Sony AI’s researchers are working to develop the blueprints for AI technologies that can use the unique power of artificial intelligence to help artists and rights holders understand when and how their work appears in generated music, and enable the creation of tools that support attribution and protection at scale. Recent work opens a discussion about 'nuanced opt-in', which flips the default of ‘opt-out’ systems: no work can be used unless a creator explicitly permits it. and the need for Attribution by design, rethinking the way artists are compensated in a world of AI generated content.

Research Highlights: AI Ethics
At Sony AI, our AI Ethics team has spent years orienting our research to challenge the status quo of dataset construction.
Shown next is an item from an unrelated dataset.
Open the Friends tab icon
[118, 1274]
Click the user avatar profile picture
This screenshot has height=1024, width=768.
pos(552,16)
Our work has shown how existing human-centric computer vision datasets often rely on non-consensual web scraping, lack critical demographic metadata, and perpetuate representational gaps—leading to models that can be both unfair and unreliable (Andrews et al., Ethical Considerations for Responsible Data Curation, NeurIPS 2023).
We’ve also highlighted a deeper paradox: protecting privacy by limiting data collection can sometimes leave marginalized groups “unseen,” yet this very absence increases the risk of being “mis-seen” by AI systems—misclassified, misrecognized, or misrepresented (Xiang, Being Seen Versus Mis-Seen, Harvard JOLT 2022). The harms of invisibility and mis-visibility are inseparable, and solving them requires a shift in how datasets are built.
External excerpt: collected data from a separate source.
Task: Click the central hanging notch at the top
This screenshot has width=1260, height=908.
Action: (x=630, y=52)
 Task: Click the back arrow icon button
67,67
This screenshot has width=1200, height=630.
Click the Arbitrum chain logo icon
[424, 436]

And we have argued that fairness cannot be treated as an afterthought. From our ethical audits to our analysis of how demographic data shapes bias detection, our research has made clear that datasets must be designed with purpose, consent, and diversity from the outset (Xiang et al., Mirror, Mirror: Reflections on Dataset Bias and Fairness, 2021).
Together, these works revealed not just the importance of ethical data collection, but also the difficulty of reconciling best practices, conflicting priorities, and technical specifications of fairness.
This is evidenced in The Fair Human-Centric Image Benchmark (FHIBE). FHIBE’s dataset comprises 10,318 consensually-sourced images of 1,981 unique subjects, each with extensive and precise annotations. These annotations capture demographic and physical attributes, environmental factors, and camera settings – enabling nuanced assessments of fairness and bias across a wide range of demographic attributes and their intersections. The images were collected from subjects in over 81 countries/regions, making it one of the most globally diverse and most comprehensively annotated datasets in existence.
FHIBE – Bias and Fairness
Sony AI’s FHIBE provides the first globally diverse, consensual dataset to build fairer, more transparent computer vision technologies.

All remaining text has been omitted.